Reminder: Corrected claims must include the original claim ID

As a reminder, we require that corrected claims – submitted to either replace, correct or void an original claim that was partially or fully paid – include the original claim ID. We’ll soon begin front-end rejecting corrected claims that have an invalid / incorrect original claim ID. This will apply to both facility and professional claims for all plan types.

Note: For claims that were fully denied, providers should submit a new claim rather than a corrected claim. This update doesn’t impact this process.

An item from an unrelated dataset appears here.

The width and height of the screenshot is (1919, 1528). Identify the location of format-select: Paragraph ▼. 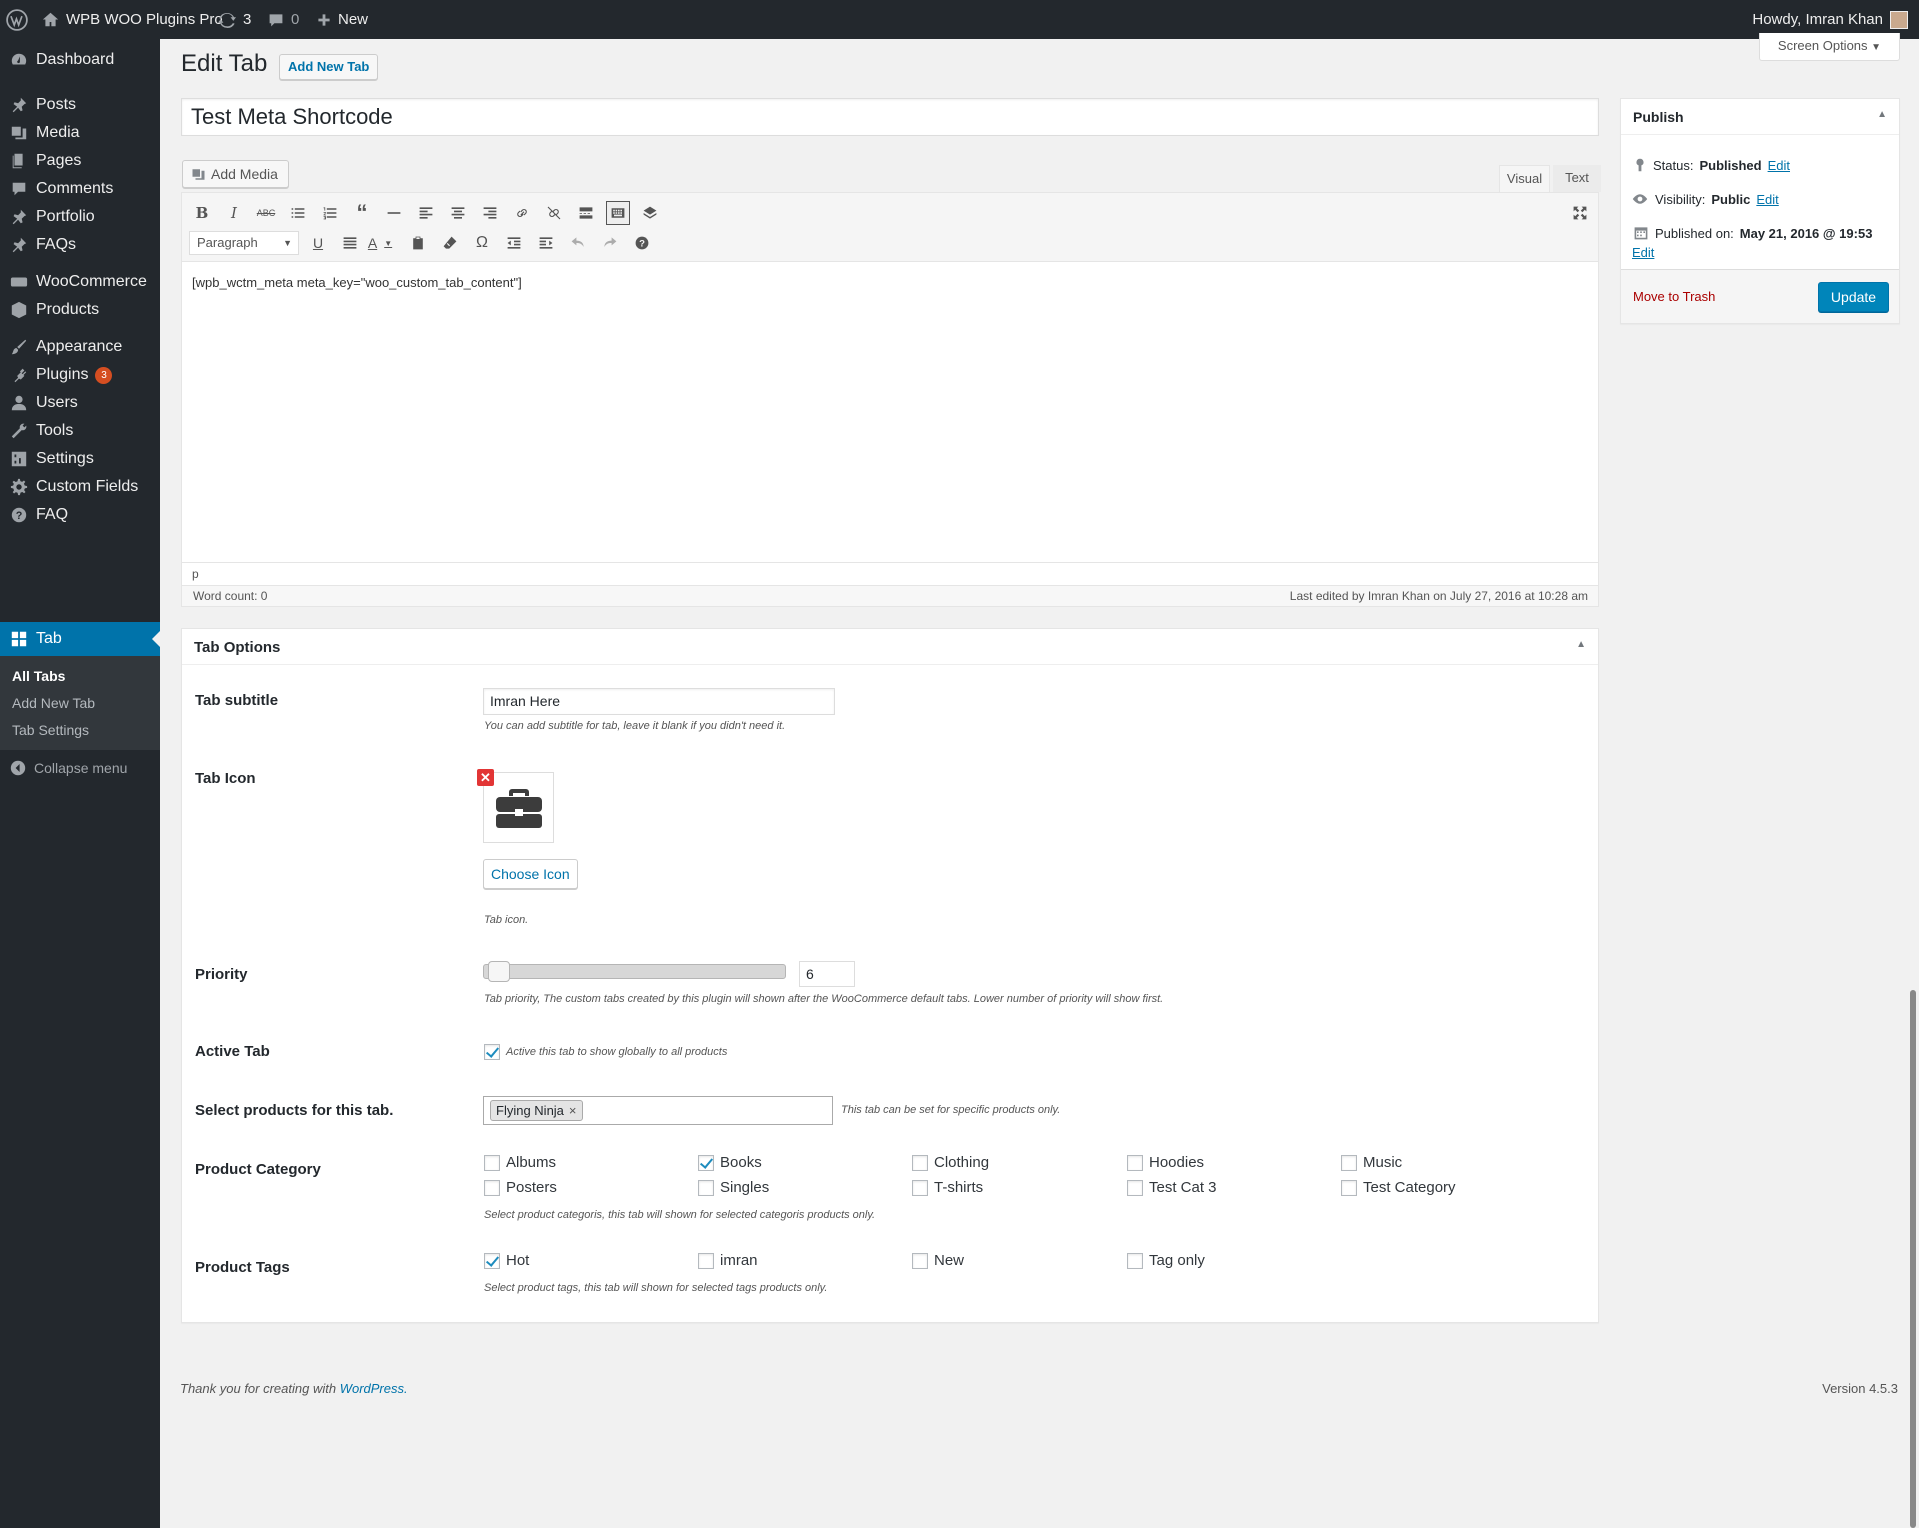
(244, 243).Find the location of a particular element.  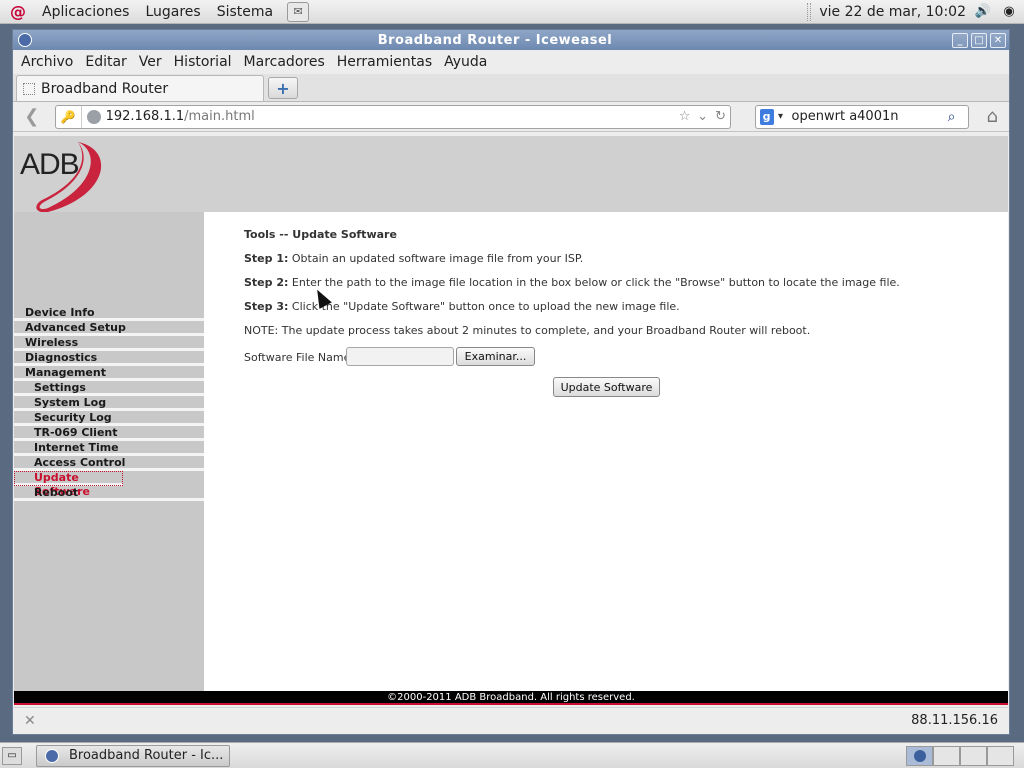

url-host: 192.168.1.1 is located at coordinates (145, 116). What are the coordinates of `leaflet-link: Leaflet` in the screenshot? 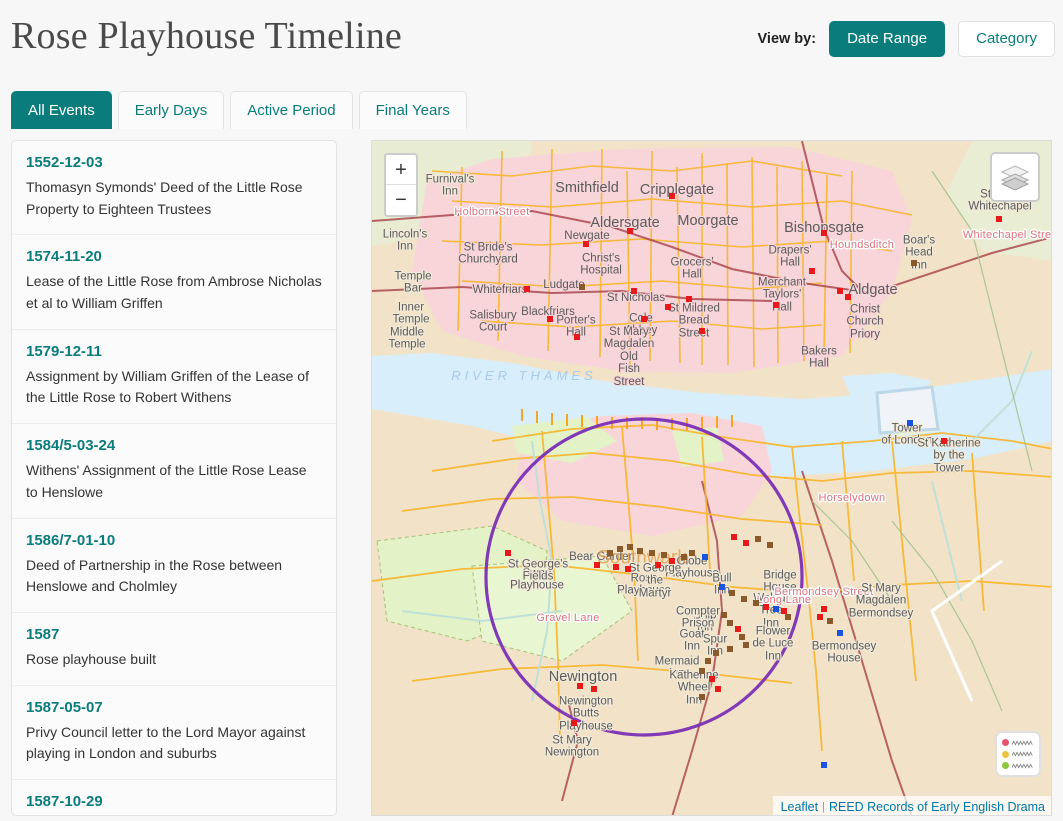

Submitting corrected claims

If you’ve made a mistake on a claim submitted to us and would like to either correct, replace or void it, you can do so by submitting a corrected claim. Per our Provider Manual, the corrected claim must include the following elements:

  1. Appropriate frequency type code: 7 for correction or 8 for void
  2. Original claim ID number

Instructions are available in our Provider Manual for submitting corrected claims for both facility / UB-04 and professional / CMS-1500 claims. Ensure the original claim ID included in the required corrected claim field is correct to avoid a front-end rejection.

Viewing front-end rejected claims

You can see your front-end rejected claims in:

  • Prism, by using the Search Front-End Rejected Claims feature under the Claims tab
  • 277 report from your clearinghouse, if you work with one
  • Our service receipts, if you’ve signed up

If you’ve received a front-end rejection on a corrected claim for an invalid / incorrect original claim ID, you’ll see the following message:

“The original claim ID was entered incorrectly on this corrected claim. Please validate the original claim ID and resubmit.”

Front-end rejections aren’t denials. You can correct and resubmit the claim.